8. And Cain talked with Abel his brother; and it came to pass, when they were in the field, that Cain rose up against Abel, his brother, and slew him. 9. And Adonai said to Cain, “Where is Abel your brother?” And he said, “I don’t know; Am I my brother’s keeper?” 10. And He said, “What have you done? The voice of your brother’s blood cries to me from the ground.11. And now you are cursed from the earth, which has opened her mouth to receive your brother’s blood from your hand…”
ח וַיֹּאמֶר קַיִן אֶל־הֶבֶל אָחִיו וַיְהִי בִּהְיוֹתָם בַּשָּׂדֶה וַיָּקָםח וַיֹּאמֶר קַיִן אֶל־הֶבֶל אָחִיו וַיְהִי בִּהְיוֹתָם בַּשָּׂדֶה וַיָּקָם קַיִן אֶל־הֶבֶל אָחִיו וַיַּהַרְגֵהוּ: ט וַיֹּאמֶר יְהוָֹה אֶל־קַיִן אֵי הֶבֶל אָחִיךָ וַיֹּאמֶר לֹא יָדַעְתִּי הֲשֹׁמֵר אָחִי אָנֹכִי: י וַיֹּאמֶר מֶה עָשִֹיתָ קוֹל דְּמֵי אָחִיךָ צֹעֲקִים אֵלַי מִן־הָאֲדָמָה: יא וְעַתָּה אָרוּר אָתָּה מִן־הָאֲדָמָה אֲשֶׁר פָּצְתָה אֶת־פִּיהָ לָקַחַת אֶת־דְּמֵי אָחִיךָ מִיָּדֶךָ:
One of the most poignant moments in our Torah comes at the beginning of chapter 4 in Bereshit. Cain, the first son of Adam and Eve, killed his brother Abel. God demands, “Where is Abel your brother?” And Cain answers with the chilling words, “I don’t know. Am I my brother’s keeper?”
We learn the right answer to Cain’s cruelly dismissive reply from how God punishes him. God decrees that Cain will be a fugitive and a wanderer for the rest of his life, never having a permanent home.
As a tribal people we know how horrible this punishment is. And it teaches us that the answer to the question, ‘Am I my brother’s keeper?’ is a resounding ‘Yes!’
At the JQ Warmline we say, “We are our siblings’ keepers. We are taking care of each other.”
There are too many LGBTQ Jews who have no one to take care of them.
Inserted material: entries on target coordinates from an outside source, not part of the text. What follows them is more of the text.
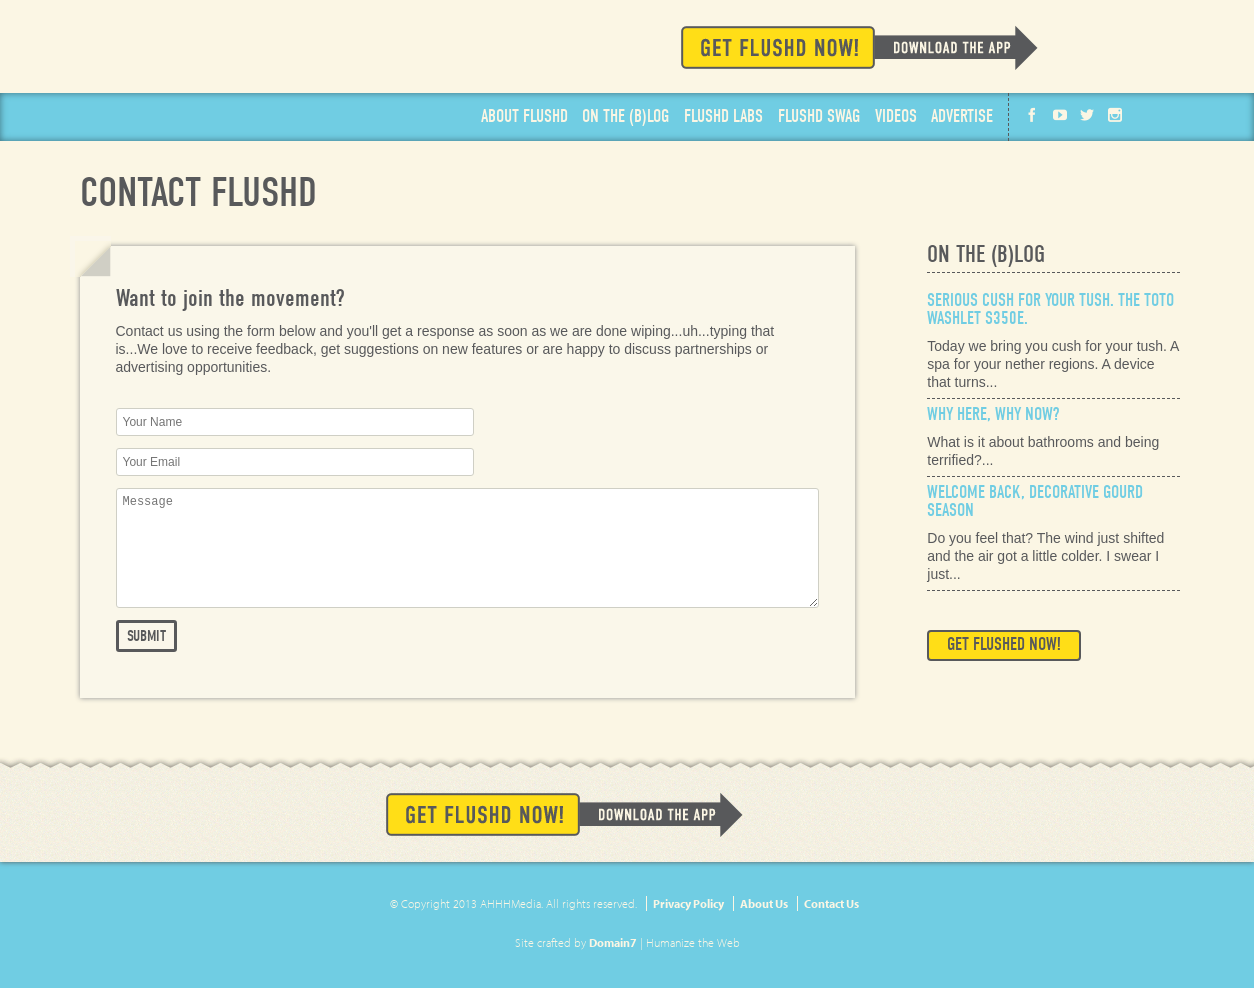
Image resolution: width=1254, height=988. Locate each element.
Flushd (218, 61)
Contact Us (831, 903)
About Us (764, 903)
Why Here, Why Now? (993, 414)
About (524, 117)
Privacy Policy (688, 903)
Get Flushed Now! (1004, 644)
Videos (896, 117)
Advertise (962, 117)
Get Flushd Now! (859, 47)
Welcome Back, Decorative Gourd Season (1035, 501)
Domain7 (613, 942)
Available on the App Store (1099, 46)
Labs (723, 117)
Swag (819, 117)
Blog (625, 117)
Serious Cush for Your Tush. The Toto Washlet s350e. (1050, 309)
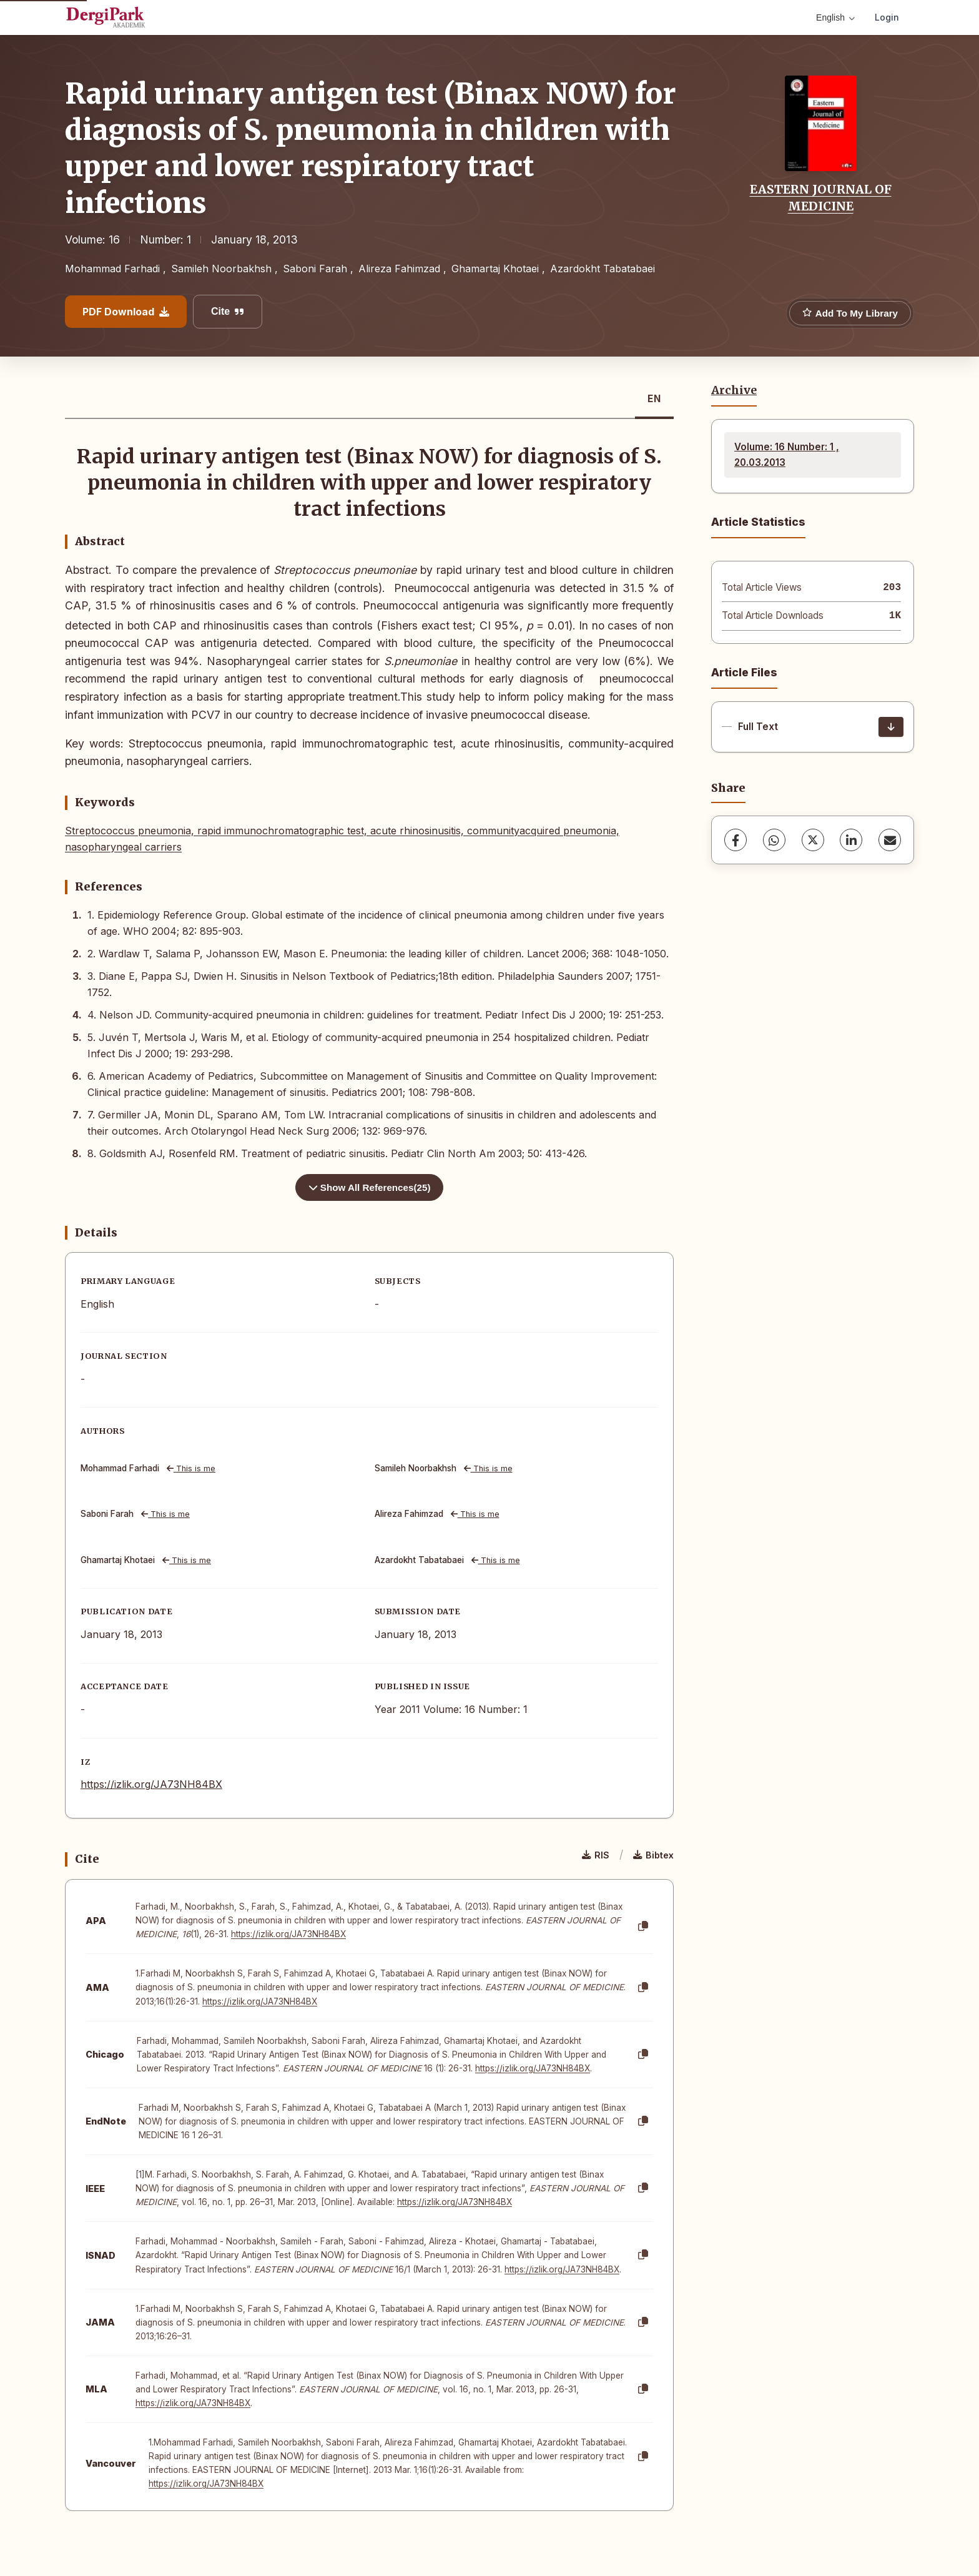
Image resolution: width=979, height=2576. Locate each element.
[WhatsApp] (774, 840)
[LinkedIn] (851, 840)
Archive (734, 390)
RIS (595, 1855)
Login (887, 17)
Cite (227, 311)
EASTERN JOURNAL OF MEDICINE (821, 197)
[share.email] (889, 840)
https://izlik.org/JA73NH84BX (151, 1784)
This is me (191, 1468)
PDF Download (125, 311)
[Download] (890, 727)
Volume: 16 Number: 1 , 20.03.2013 (786, 454)
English (835, 17)
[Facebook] (735, 840)
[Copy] (643, 1926)
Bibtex (653, 1855)
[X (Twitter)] (813, 840)
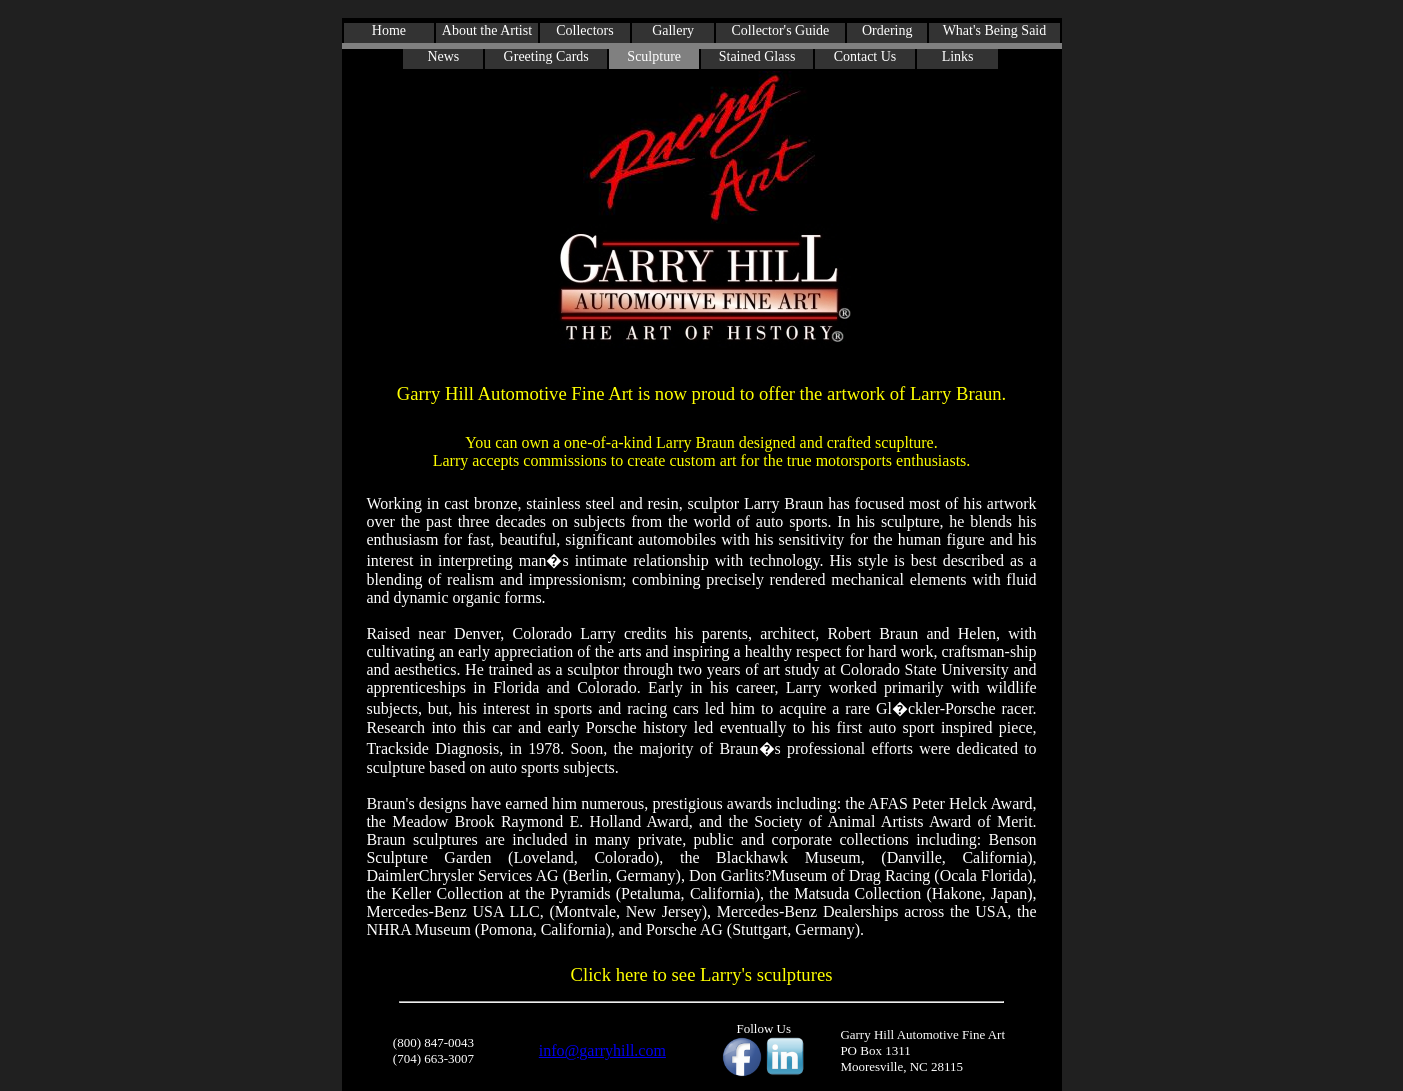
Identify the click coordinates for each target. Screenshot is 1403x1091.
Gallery (673, 30)
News (443, 56)
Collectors (585, 30)
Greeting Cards (546, 56)
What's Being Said (995, 30)
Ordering (887, 30)
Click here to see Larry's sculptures (702, 974)
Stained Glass (757, 56)
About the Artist (487, 30)
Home (389, 30)
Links (958, 56)
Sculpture (654, 56)
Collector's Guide (781, 30)
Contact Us (865, 56)
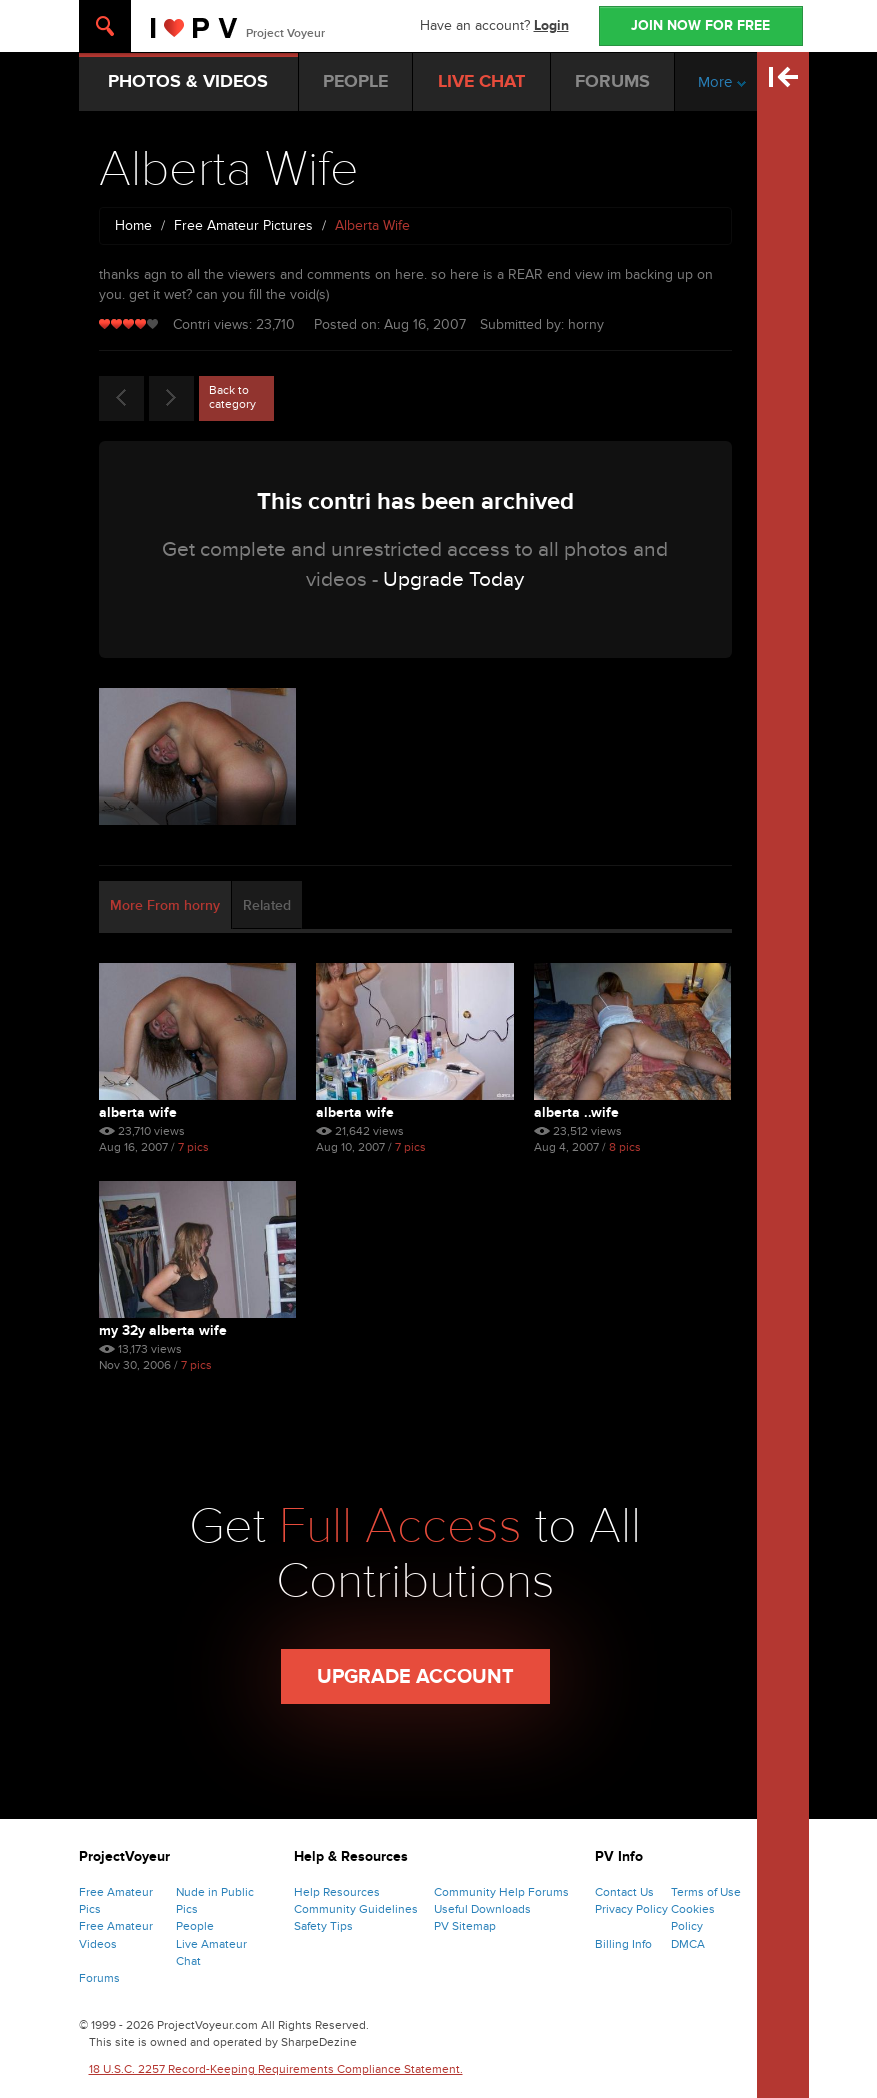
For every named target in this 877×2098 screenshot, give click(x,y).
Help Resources (337, 1892)
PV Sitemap (465, 1926)
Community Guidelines (356, 1909)
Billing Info (623, 1944)
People (195, 1926)
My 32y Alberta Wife (163, 1330)
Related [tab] (267, 905)
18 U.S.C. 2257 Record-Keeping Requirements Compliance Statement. (276, 2069)
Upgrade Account (415, 1677)
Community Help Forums (501, 1892)
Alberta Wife (138, 1112)
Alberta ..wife (576, 1112)
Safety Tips (323, 1926)
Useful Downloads (482, 1909)
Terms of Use (706, 1892)
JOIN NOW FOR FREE (700, 25)
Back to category (232, 397)
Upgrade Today (453, 579)
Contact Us (624, 1892)
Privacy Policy (631, 1909)
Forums (99, 1978)
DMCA (688, 1944)
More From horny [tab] (165, 905)
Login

Their families don’t understand them because they’re Queer; their queer friends don’t understand why Judaism is so important to them when its own texts have been consistently used against them.
And worst of all there are too many LGBTQ Jews who don’t know how to accept all parts of themselves.
The Warmline provides our siblings the resources and social service referrals that will help them find their place in the Jewish and Queer communities. It also gives them the chance to be part of the entire JQ International community, to participate in our Shabbat dinners, our holiday parties and seders, our social gatherings, like Single de Mayo. What starts as a call for help from an LGBTQ Jew can end with that person’s involvement in our larger LGBTQ Jewish community.
It may be that LGBTQ Jews are marginalized in the wider world, but they don’t have to be marginalized in our LGBTQ and Jewish communities. It is because JQ International and its Warmline exist that we can clearly hear the voices of our siblings crying to us from wherever they are.